The full text of the records below, minus any pictures, should be given back word for word.

(Collected data entries)
──────────────────────────────
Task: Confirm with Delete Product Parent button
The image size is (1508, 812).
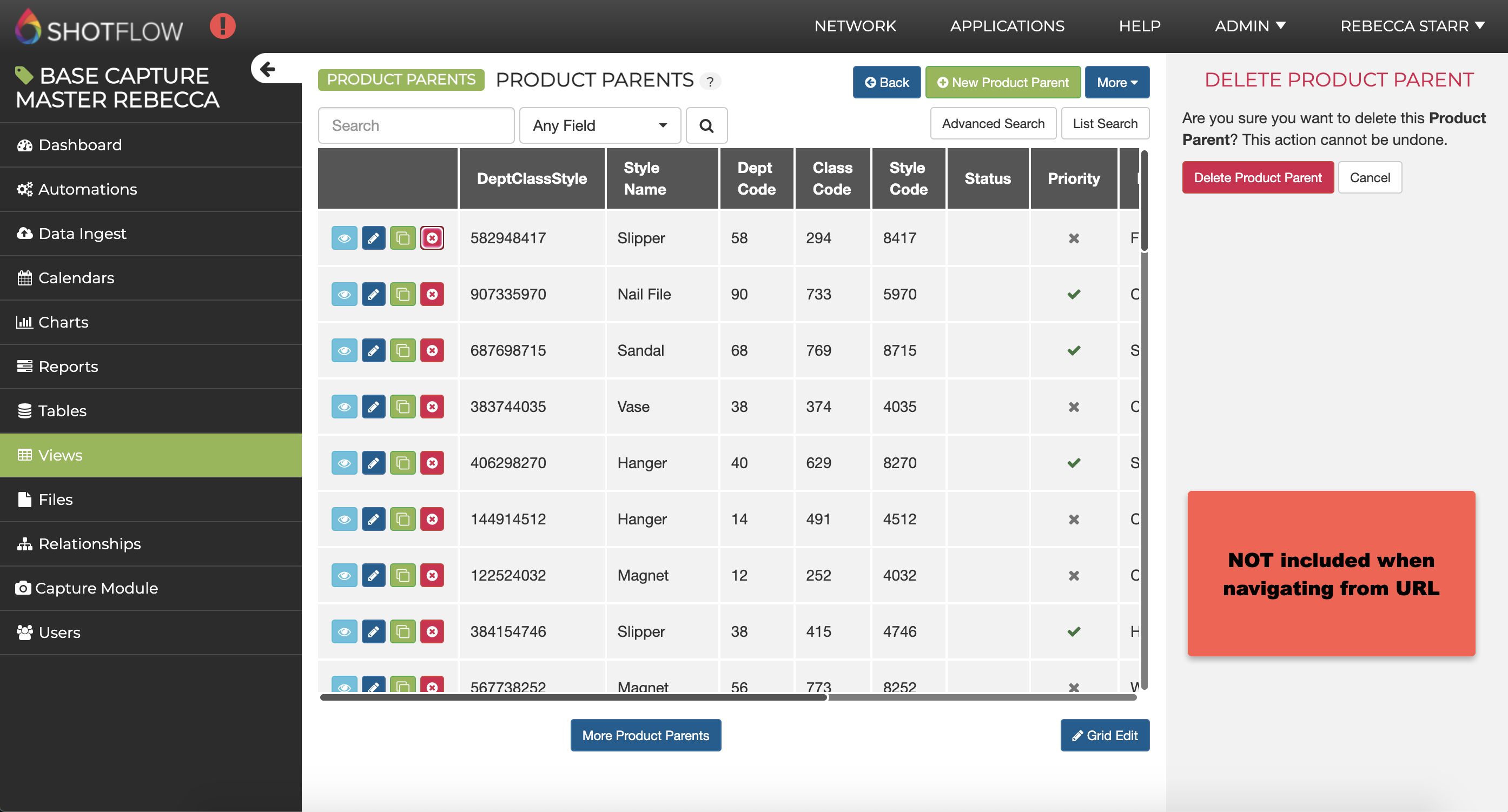Action: (1257, 177)
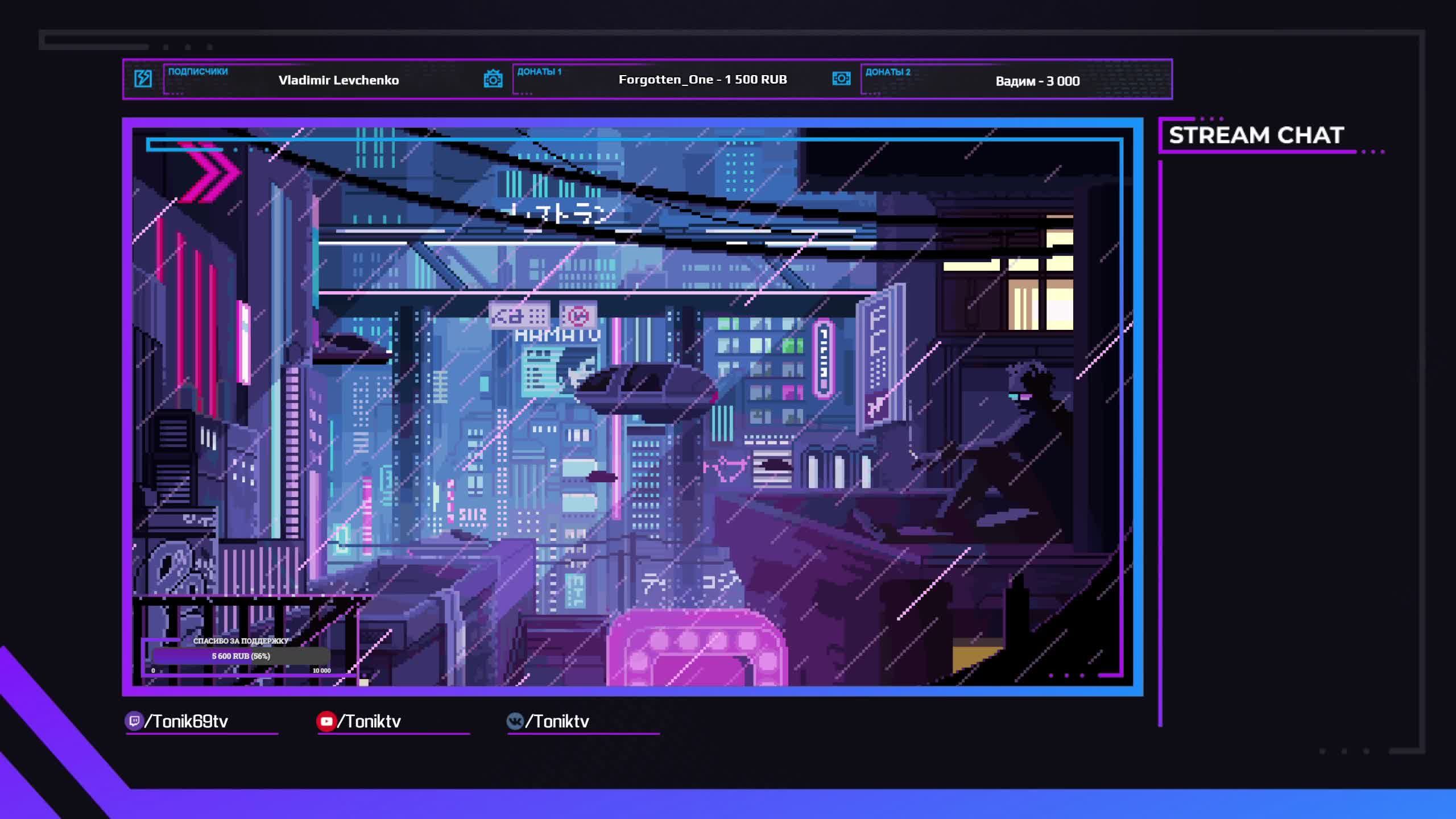
Task: Select the ДОНАТЫ 2 label
Action: coord(887,72)
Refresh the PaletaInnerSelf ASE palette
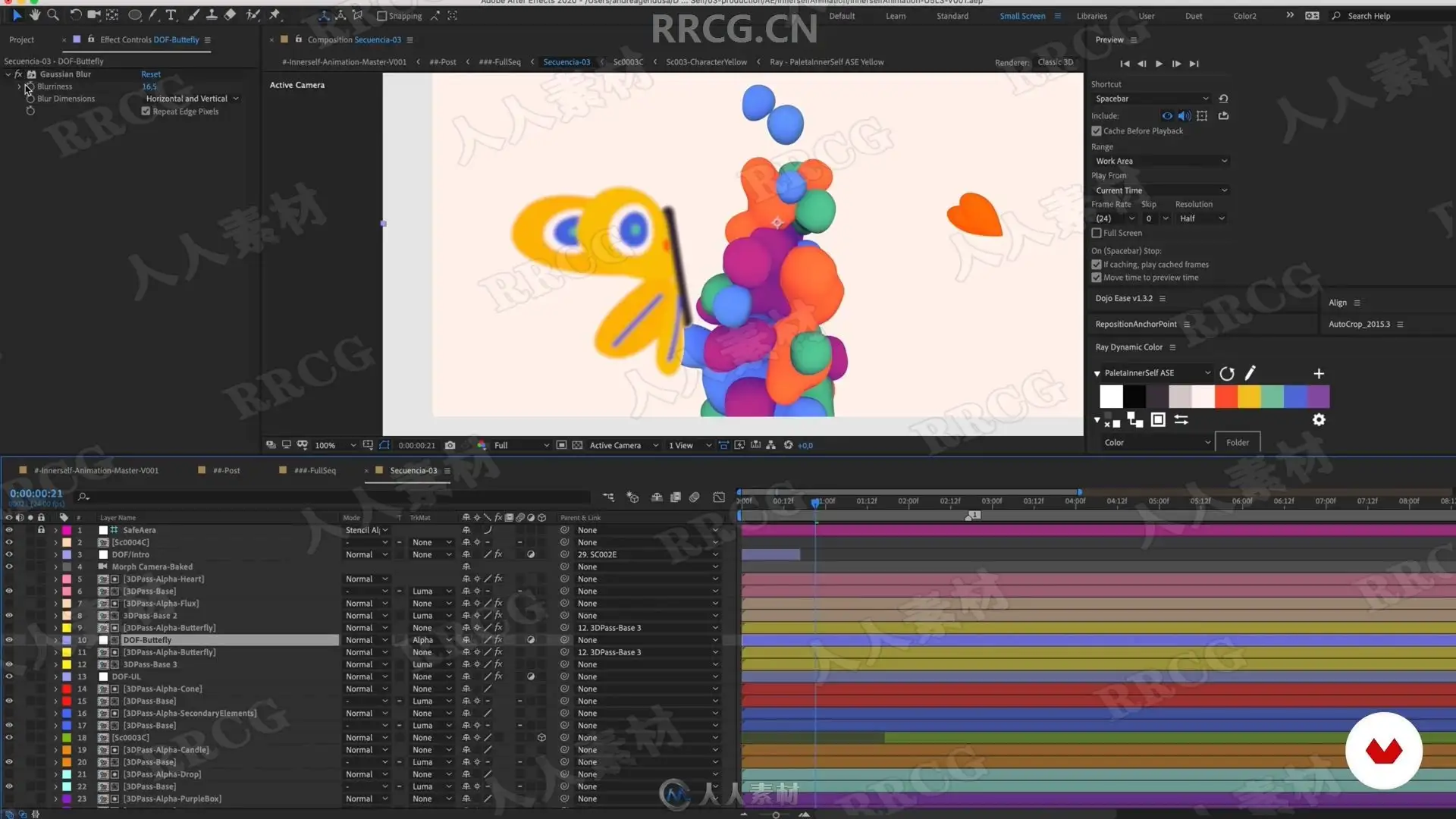 [1226, 373]
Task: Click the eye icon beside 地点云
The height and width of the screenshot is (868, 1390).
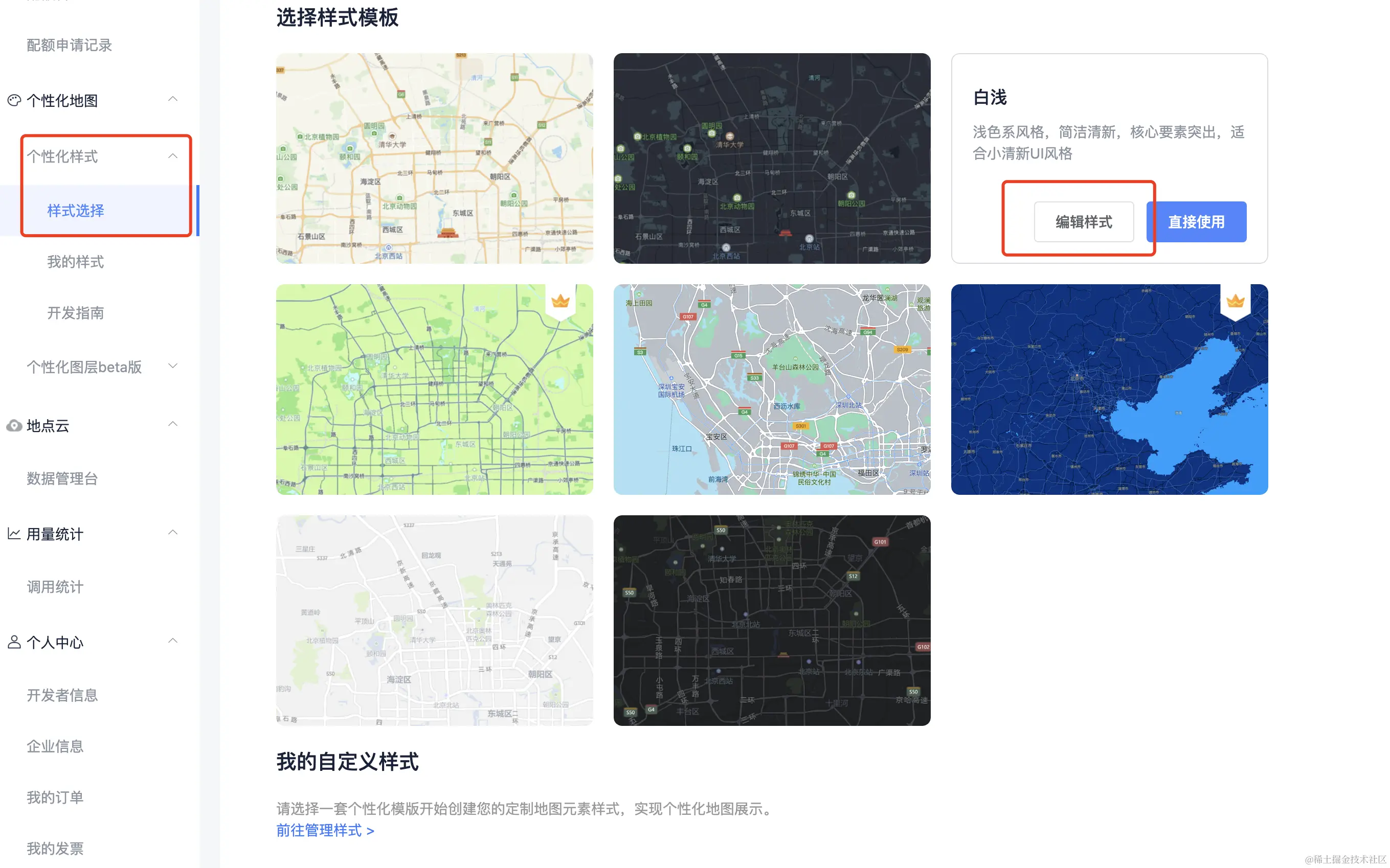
──────────────────────────────
Result of this task:
Task: Confirm with Delete Product Parent button
The image size is (1508, 812).
Action: (1257, 177)
Task: Select the ДОНАТЫ 2 label
Action: coord(887,72)
Refresh the PaletaInnerSelf ASE palette
 [1226, 373]
Task: Click the eye icon beside 地点云
The height and width of the screenshot is (868, 1390).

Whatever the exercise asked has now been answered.